Protein electrophoresis

Serum electrophoresis
parameter Reference values
values unit
albumin 55.3 ... 68.9 %
Alpha1 globulin 1.6 ... 5.8 %
Alpha2 globulin 5.9 ... 11.1 %
Beta globulin 7.9 ... 13.9 %
Gamma globulin 11.4 ... 18.2 %

See also

Web links

Individual evidence

  1. ^ Friedrich Lenhardt: Blood show. Studies on the development of hematoscopy. (Medical dissertation, Würzburg 1980) Pattensen with Hann. (now published by Königshausen & Neumann, Würzburg) 1986 (= Würzburg medical-historical research.

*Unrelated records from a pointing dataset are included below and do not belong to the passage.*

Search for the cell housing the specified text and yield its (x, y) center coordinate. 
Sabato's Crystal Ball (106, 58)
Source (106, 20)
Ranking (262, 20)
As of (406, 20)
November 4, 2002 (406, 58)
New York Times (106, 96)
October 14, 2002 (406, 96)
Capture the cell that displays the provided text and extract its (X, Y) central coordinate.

Volume 22).
  2. ^ Friedrich Lenhardt: To the iconography of the blood show. In: Medical History Journal. Volume 17, Issue 1/2, 1982, pp. 63-77.
  3. See also Gundolf Keil : Eight parallels to the blood show texts of the Bremen Pharmacopoeia. Investigations into late medieval hematoscopy. In: Low German messages. Volume 25, 1969, pp. 17-135; and the same: To the Middle Low German blood show. ibid. Volume 26, 1970, pp. 125-128.